Robust Model Based Reinforcement Learning Using $\mathcal{L}_1$ Adaptive Control
Minjun Sung, Sambhu H. Karumanchi, Aditya Gahlawat, Naira Hovakimyan
TL;DR
This work addresses robustness gaps in Model-Based Reinforcement Learning by introducing $L_1$-MBRL, a general add-on that couples an $L_1$ adaptive controller with any MBRL algorithm. The method affinizes the learned nonlinear dynamics via a first-order Taylor expansion around a nominal input to produce a control-affine model and switches to this affine approximation under a tolerance $\epsilon_a$, enabling the $L_1$ controller to compensate uncertainties without modifying the base learner. The authors provide a continuous-time theoretical bound on the prediction error, showing it can be kept within $\epsilon_l+\epsilon_a$ initially and converge to $2\epsilon_a$ as sampling time $T_s$ decreases, and they validate the approach on METRPO and MBMF across MuJoCo environments with noise, reporting improved performance and robustness, especially under aleatoric uncertainty.

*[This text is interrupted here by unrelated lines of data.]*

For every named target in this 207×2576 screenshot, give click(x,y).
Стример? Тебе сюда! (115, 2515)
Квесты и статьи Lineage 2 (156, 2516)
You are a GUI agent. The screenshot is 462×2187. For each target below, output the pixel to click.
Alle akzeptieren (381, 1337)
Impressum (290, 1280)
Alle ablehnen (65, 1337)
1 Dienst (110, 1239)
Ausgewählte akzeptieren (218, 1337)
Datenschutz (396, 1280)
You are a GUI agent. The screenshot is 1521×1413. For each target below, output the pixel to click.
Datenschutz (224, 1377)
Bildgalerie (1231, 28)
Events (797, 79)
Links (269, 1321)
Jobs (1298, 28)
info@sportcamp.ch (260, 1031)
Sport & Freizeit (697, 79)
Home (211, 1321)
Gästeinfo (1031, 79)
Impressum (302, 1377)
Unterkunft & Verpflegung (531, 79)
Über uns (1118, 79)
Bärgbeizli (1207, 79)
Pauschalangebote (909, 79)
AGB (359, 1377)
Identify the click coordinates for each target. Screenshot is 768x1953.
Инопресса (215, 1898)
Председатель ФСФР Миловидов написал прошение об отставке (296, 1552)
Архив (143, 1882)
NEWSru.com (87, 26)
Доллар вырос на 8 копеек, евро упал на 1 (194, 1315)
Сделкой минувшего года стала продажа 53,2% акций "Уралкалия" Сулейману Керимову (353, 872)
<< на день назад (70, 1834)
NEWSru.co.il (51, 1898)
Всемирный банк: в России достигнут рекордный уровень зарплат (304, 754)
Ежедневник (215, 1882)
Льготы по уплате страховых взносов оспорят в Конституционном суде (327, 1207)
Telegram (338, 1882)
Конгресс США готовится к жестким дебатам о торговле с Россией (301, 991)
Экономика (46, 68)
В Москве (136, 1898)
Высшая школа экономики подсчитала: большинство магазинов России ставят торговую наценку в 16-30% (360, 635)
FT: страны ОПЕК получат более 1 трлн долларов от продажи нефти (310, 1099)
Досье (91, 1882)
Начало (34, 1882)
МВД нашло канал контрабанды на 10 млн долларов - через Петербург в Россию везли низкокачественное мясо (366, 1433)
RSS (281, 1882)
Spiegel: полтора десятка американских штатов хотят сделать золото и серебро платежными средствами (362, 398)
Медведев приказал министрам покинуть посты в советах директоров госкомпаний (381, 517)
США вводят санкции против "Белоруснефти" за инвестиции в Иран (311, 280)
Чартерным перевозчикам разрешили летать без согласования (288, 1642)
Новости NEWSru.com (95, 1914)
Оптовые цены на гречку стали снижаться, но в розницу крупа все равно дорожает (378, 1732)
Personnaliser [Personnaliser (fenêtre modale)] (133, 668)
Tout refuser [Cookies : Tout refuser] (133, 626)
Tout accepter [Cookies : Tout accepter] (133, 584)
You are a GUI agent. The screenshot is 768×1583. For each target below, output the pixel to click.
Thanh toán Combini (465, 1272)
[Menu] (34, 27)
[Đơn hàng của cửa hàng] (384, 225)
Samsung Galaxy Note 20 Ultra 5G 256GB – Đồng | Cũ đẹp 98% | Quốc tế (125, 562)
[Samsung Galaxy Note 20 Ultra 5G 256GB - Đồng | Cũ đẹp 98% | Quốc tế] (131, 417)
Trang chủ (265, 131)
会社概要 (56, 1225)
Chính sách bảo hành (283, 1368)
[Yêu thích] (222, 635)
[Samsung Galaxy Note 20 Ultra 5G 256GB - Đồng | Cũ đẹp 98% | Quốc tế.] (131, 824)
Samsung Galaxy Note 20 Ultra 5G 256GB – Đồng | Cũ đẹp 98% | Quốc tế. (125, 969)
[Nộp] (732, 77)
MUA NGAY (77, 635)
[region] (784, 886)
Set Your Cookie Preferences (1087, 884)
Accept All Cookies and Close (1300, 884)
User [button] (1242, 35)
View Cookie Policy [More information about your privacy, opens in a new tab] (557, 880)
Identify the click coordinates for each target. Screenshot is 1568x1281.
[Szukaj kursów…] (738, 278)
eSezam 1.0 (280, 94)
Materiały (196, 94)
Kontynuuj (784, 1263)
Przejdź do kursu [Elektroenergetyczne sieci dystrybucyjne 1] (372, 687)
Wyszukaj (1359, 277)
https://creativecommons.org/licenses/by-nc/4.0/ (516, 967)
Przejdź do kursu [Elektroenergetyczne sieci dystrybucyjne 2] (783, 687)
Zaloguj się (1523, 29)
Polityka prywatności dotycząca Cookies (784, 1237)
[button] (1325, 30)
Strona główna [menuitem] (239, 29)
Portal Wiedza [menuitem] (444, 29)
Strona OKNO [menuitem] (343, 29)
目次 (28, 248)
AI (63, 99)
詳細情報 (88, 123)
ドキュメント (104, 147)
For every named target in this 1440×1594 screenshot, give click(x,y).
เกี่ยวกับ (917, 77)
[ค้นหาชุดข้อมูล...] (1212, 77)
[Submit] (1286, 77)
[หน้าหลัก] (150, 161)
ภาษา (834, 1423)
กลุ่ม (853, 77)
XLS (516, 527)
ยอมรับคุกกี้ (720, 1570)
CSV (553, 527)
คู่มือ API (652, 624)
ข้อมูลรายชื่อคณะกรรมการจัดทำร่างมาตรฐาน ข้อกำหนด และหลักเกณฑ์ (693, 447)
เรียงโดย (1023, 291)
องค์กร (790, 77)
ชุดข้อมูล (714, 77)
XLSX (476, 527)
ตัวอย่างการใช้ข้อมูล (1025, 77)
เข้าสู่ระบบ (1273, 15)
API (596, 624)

Overall, $L_1$-MBRL offers a practical, theoretically grounded pathway to enhance the reliability and sample efficiency of model-based policies in uncertain, real-world-like settings.
Abstract
We introduce $\mathcal{L}_1$-MBRL, a control-theoretic augmentation scheme for Model-Based Reinforcement Learning (MBRL) algorithms. Unlike model-free approaches, MBRL algorithms learn a model of the transition function using data and use it to design a control input. Our approach generates a series of approximate control-affine models of the learned transition function according to the proposed switching law. Using the approximate model, control input produced by the underlying MBRL is perturbed by the $\mathcal{L}_1$ adaptive control, which is designed to enhance the robustness of the system against uncertainties. Importantly, this approach is agnostic to the choice of MBRL algorithm, enabling the use of the scheme with various MBRL algorithms. MBRL algorithms with $\mathcal{L}_1$ augmentation exhibit enhanced performance and sample efficiency across multiple MuJoCo environments, outperforming the original MBRL algorithms, both with and without system noise.